- **Action item**
Please write out all of the entries exactly as they appear.

- **Data records**
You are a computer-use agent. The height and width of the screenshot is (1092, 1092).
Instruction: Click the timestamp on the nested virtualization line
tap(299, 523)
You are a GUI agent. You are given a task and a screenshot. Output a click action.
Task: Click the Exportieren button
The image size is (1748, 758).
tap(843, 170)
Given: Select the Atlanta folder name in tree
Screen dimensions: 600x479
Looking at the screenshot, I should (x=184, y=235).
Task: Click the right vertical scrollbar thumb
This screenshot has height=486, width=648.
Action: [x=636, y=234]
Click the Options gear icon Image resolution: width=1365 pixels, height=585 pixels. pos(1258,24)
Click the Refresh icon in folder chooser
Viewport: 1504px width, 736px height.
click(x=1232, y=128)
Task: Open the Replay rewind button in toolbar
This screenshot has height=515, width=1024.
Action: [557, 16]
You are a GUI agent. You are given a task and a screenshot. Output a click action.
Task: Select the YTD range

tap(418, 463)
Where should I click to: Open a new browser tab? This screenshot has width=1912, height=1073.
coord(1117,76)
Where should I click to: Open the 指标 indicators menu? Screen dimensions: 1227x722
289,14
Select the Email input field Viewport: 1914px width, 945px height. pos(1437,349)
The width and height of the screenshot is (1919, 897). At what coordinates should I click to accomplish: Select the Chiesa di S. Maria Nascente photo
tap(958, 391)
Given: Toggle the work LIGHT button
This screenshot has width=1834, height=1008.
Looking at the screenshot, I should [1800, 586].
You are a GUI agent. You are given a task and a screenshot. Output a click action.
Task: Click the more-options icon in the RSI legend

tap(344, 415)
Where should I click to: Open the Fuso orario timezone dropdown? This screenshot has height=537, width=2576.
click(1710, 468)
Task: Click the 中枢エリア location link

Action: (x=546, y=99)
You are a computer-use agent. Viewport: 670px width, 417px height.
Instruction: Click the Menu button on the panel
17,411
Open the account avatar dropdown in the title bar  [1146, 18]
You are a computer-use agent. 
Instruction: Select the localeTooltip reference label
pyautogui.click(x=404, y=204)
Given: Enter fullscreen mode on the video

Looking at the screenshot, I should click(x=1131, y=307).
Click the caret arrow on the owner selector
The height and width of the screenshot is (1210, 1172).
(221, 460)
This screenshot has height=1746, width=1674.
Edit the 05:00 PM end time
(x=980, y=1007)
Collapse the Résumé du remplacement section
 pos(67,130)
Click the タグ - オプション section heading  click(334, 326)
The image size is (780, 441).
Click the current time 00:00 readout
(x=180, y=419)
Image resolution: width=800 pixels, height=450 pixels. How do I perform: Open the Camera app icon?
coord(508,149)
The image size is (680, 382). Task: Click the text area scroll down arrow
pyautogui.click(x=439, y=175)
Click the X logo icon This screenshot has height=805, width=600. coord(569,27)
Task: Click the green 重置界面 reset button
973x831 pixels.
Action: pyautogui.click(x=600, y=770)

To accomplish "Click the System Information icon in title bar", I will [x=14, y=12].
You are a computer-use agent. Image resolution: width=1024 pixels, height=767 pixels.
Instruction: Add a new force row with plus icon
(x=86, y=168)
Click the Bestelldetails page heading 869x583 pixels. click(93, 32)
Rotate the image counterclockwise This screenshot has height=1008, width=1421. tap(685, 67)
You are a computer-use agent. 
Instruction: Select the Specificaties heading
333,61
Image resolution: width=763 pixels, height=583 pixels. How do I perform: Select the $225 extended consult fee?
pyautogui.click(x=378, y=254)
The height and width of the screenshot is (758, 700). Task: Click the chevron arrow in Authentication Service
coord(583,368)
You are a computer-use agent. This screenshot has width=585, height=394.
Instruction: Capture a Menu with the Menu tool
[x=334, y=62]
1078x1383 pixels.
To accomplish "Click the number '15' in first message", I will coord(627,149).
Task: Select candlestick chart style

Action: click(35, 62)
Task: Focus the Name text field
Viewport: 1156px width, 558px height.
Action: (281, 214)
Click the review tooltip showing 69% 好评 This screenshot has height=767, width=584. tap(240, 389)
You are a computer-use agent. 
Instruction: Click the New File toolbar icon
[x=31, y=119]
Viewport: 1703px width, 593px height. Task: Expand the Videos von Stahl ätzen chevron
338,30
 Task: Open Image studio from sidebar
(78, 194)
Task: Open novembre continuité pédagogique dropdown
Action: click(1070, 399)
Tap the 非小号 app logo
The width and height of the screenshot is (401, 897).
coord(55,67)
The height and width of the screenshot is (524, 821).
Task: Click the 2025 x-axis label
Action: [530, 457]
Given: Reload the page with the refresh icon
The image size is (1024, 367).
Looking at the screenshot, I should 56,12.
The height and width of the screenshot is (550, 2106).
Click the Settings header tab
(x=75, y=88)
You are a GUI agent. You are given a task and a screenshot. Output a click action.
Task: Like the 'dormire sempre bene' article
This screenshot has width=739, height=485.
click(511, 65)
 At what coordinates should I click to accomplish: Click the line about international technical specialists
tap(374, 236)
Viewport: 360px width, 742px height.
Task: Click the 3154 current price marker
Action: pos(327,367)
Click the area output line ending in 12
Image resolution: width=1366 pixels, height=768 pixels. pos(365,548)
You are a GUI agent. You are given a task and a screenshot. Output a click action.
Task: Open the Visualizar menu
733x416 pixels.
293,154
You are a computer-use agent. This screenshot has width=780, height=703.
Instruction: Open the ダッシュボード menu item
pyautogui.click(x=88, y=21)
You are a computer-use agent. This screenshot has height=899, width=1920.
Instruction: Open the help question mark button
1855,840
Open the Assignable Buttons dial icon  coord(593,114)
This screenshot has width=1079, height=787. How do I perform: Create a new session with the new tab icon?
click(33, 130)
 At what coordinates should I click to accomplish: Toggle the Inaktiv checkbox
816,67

- **Solution to the problem**
You are a computer-use agent. The height and width of the screenshot is (1092, 1092).
Instruction: Click the timestamp on the nested virtualization line
tap(299, 523)
You are a GUI agent. You are given a task and a screenshot. Output a click action.
Task: Click the Exportieren button
The image size is (1748, 758).
tap(843, 170)
Given: Select the Atlanta folder name in tree
Screen dimensions: 600x479
Looking at the screenshot, I should (x=184, y=235).
Task: Click the right vertical scrollbar thumb
This screenshot has height=486, width=648.
Action: [x=636, y=234]
Click the Options gear icon Image resolution: width=1365 pixels, height=585 pixels. pos(1258,24)
Click the Refresh icon in folder chooser
Viewport: 1504px width, 736px height.
click(x=1232, y=128)
Task: Open the Replay rewind button in toolbar
This screenshot has height=515, width=1024.
Action: [557, 16]
You are a GUI agent. You are given a task and a screenshot. Output a click action.
Task: Select the YTD range

tap(418, 463)
Where should I click to: Open a new browser tab? This screenshot has width=1912, height=1073.
coord(1117,76)
Where should I click to: Open the 指标 indicators menu? Screen dimensions: 1227x722
289,14
Select the Email input field Viewport: 1914px width, 945px height. pos(1437,349)
The width and height of the screenshot is (1919, 897). At what coordinates should I click to accomplish: Select the Chiesa di S. Maria Nascente photo
tap(958, 391)
Given: Toggle the work LIGHT button
This screenshot has width=1834, height=1008.
Looking at the screenshot, I should [1800, 586].
You are a GUI agent. You are given a task and a screenshot. Output a click action.
Task: Click the more-options icon in the RSI legend

tap(344, 415)
Where should I click to: Open the Fuso orario timezone dropdown? This screenshot has height=537, width=2576.
click(1710, 468)
Task: Click the 中枢エリア location link

Action: (x=546, y=99)
You are a computer-use agent. Viewport: 670px width, 417px height.
Instruction: Click the Menu button on the panel
17,411
Open the account avatar dropdown in the title bar  [1146, 18]
You are a computer-use agent. 
Instruction: Select the localeTooltip reference label
pyautogui.click(x=404, y=204)
Given: Enter fullscreen mode on the video

Looking at the screenshot, I should click(x=1131, y=307).
Click the caret arrow on the owner selector
The height and width of the screenshot is (1210, 1172).
(221, 460)
This screenshot has height=1746, width=1674.
Edit the 05:00 PM end time
(x=980, y=1007)
Collapse the Résumé du remplacement section
 pos(67,130)
Click the タグ - オプション section heading  click(334, 326)
The image size is (780, 441).
Click the current time 00:00 readout
(x=180, y=419)
Image resolution: width=800 pixels, height=450 pixels. How do I perform: Open the Camera app icon?
coord(508,149)
The image size is (680, 382). Task: Click the text area scroll down arrow
pyautogui.click(x=439, y=175)
Click the X logo icon This screenshot has height=805, width=600. coord(569,27)
Task: Click the green 重置界面 reset button
973x831 pixels.
Action: pyautogui.click(x=600, y=770)

To accomplish "Click the System Information icon in title bar", I will [x=14, y=12].
You are a computer-use agent. Image resolution: width=1024 pixels, height=767 pixels.
Instruction: Add a new force row with plus icon
(x=86, y=168)
Click the Bestelldetails page heading 869x583 pixels. click(93, 32)
Rotate the image counterclockwise This screenshot has height=1008, width=1421. tap(685, 67)
You are a computer-use agent. 
Instruction: Select the Specificaties heading
333,61
Image resolution: width=763 pixels, height=583 pixels. How do I perform: Select the $225 extended consult fee?
pyautogui.click(x=378, y=254)
The height and width of the screenshot is (758, 700). Task: Click the chevron arrow in Authentication Service
coord(583,368)
You are a computer-use agent. This screenshot has width=585, height=394.
Instruction: Capture a Menu with the Menu tool
[x=334, y=62]
1078x1383 pixels.
To accomplish "Click the number '15' in first message", I will coord(627,149).
Task: Select candlestick chart style

Action: click(35, 62)
Task: Focus the Name text field
Viewport: 1156px width, 558px height.
Action: (281, 214)
Click the review tooltip showing 69% 好评 This screenshot has height=767, width=584. tap(240, 389)
You are a computer-use agent. 
Instruction: Click the New File toolbar icon
[x=31, y=119]
Viewport: 1703px width, 593px height. Task: Expand the Videos von Stahl ätzen chevron
338,30
 Task: Open Image studio from sidebar
(78, 194)
Task: Open novembre continuité pédagogique dropdown
Action: click(1070, 399)
Tap the 非小号 app logo
The width and height of the screenshot is (401, 897).
coord(55,67)
The height and width of the screenshot is (524, 821).
Task: Click the 2025 x-axis label
Action: [530, 457]
Given: Reload the page with the refresh icon
The image size is (1024, 367).
Looking at the screenshot, I should 56,12.
The height and width of the screenshot is (550, 2106).
Click the Settings header tab
(x=75, y=88)
You are a GUI agent. You are given a task and a screenshot. Output a click action.
Task: Like the 'dormire sempre bene' article
This screenshot has width=739, height=485.
click(511, 65)
 At what coordinates should I click to accomplish: Click the line about international technical specialists
tap(374, 236)
Viewport: 360px width, 742px height.
Task: Click the 3154 current price marker
Action: pos(327,367)
Click the area output line ending in 12
Image resolution: width=1366 pixels, height=768 pixels. pos(365,548)
You are a GUI agent. You are given a task and a screenshot. Output a click action.
Task: Open the Visualizar menu
733x416 pixels.
293,154
You are a computer-use agent. This screenshot has width=780, height=703.
Instruction: Open the ダッシュボード menu item
pyautogui.click(x=88, y=21)
You are a computer-use agent. This screenshot has height=899, width=1920.
Instruction: Open the help question mark button
1855,840
Open the Assignable Buttons dial icon  coord(593,114)
This screenshot has width=1079, height=787. How do I perform: Create a new session with the new tab icon?
click(33, 130)
 At what coordinates should I click to accomplish: Toggle the Inaktiv checkbox
816,67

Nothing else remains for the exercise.